Her first campaign in 2017 focused on regional infrastructure and transportation issues in her district, but her opponent dismissed her identity as a trans woman and refused to refer to her by her gender identity.
Del. Danica Roem, D-Prince William, recognizes the significance of holding elected space as a trans woman and believes more identities should be prominent in government representation. The Virginian-Pilot
She recalled being asked right after her first election what she thought it meant to have made history.
“This means that a trans woman is going to go on and fix Route 28,” she remembers saying at the time.
Roem worked to bring funding to route enhancements and has spent the past six years passing bills aimed at such issues as expanding Medicaid and requiring public schools to post online portals for parents in need to apply for free or reduced meals for their children.
While Roem recognizes the significance of holding elected space as a trans woman, she, like her colleagues also interviewed for this story, agrees more identities should be prominent in government representation.
“LGBTQ candidates should be normal,” she said.
At a time when a number of bills aimed at LGBTQ youth — such as requiring parent notification if a student uses different pronouns or bathrooms or barring students from joining athletic teams of their identity — have surfaced in Virginia’s legislature, Roem is glad many of her colleagues voted to defeat the bills.

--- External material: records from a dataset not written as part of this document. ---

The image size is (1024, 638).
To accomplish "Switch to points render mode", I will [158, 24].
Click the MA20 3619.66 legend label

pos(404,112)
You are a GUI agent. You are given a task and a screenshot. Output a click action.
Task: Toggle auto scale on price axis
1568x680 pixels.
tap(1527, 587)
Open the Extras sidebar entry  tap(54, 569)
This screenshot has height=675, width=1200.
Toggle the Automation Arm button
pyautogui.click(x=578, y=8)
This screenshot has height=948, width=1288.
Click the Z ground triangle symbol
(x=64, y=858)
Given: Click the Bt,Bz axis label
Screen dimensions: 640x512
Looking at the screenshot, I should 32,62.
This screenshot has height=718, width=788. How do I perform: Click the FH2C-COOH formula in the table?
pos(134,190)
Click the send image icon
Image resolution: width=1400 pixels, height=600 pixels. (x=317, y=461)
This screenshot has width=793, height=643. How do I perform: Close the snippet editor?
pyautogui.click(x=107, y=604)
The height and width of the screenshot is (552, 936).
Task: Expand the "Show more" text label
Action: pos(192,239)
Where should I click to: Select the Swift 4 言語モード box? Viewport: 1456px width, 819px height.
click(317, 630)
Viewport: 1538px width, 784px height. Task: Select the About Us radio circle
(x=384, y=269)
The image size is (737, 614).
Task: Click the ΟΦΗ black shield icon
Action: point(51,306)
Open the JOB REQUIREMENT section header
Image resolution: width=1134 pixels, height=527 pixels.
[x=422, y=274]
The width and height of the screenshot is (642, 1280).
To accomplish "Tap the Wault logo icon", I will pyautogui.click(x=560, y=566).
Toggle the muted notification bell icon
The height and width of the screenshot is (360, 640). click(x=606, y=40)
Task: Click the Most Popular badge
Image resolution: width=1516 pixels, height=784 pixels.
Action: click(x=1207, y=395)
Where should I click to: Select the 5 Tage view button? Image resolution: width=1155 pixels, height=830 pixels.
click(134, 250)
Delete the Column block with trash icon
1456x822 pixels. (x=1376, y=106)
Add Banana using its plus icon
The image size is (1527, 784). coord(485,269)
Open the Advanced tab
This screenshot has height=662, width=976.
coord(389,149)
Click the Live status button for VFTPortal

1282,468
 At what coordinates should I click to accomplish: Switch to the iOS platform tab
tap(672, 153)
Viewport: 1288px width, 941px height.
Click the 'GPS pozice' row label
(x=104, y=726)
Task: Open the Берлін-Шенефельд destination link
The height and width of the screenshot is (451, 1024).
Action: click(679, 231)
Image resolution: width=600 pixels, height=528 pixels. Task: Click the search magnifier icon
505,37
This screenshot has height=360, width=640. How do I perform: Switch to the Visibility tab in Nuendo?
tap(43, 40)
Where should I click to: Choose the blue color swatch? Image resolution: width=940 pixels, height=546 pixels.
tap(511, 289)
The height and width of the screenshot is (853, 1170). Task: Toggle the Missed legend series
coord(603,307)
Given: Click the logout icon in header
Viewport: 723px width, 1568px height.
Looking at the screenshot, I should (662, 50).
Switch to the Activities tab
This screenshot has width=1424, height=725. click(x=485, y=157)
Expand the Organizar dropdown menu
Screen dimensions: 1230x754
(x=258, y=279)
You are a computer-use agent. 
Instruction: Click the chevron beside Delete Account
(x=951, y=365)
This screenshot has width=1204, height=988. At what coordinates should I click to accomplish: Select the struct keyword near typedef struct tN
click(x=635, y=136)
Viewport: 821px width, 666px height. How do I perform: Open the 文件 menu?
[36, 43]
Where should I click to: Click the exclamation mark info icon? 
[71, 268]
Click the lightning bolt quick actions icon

In the meantime, through her role as executive director of Emerge Virginia, the organization is helping foster new cohorts of Democratic women candidates. Several women in local, state or federal offices are graduates from a program that trains them in strategies to run campaigns.
Among the 38 women in the House, 26 are Democrats and 12 Republicans. With McClellan’s resignation, Democrats hold six Senate seats and Republicans hold three.
In December 2021, the state Supreme Court imposed new legislative boundaries that have rocked the legislature and led to a wave of retirements. It’s unclear what the legislature will look like after the November elections.
While the organization she works for supports Democratic candidates, Roem notes the GOP women delegates who are leaving the chamber. (Of the 12 Republican women in the House, three are retiring and two are leaving to seek Senate seats. Another, Del. Marie March, R-Floyd, is in a tough nomination fight with Del. Wren Williams, R-Patrick.)
“They might only have a small handful who are actually left in office after this year,” said Roem, who is also running for a state Senate seat.
“When you see that, you go, ‘that’s bad for the General Assembly’ because even if we have very different points of view, women legislators tend to work differently. We tend to be more collaborative and we tend to, you know, not be as vitriolic toward each other.”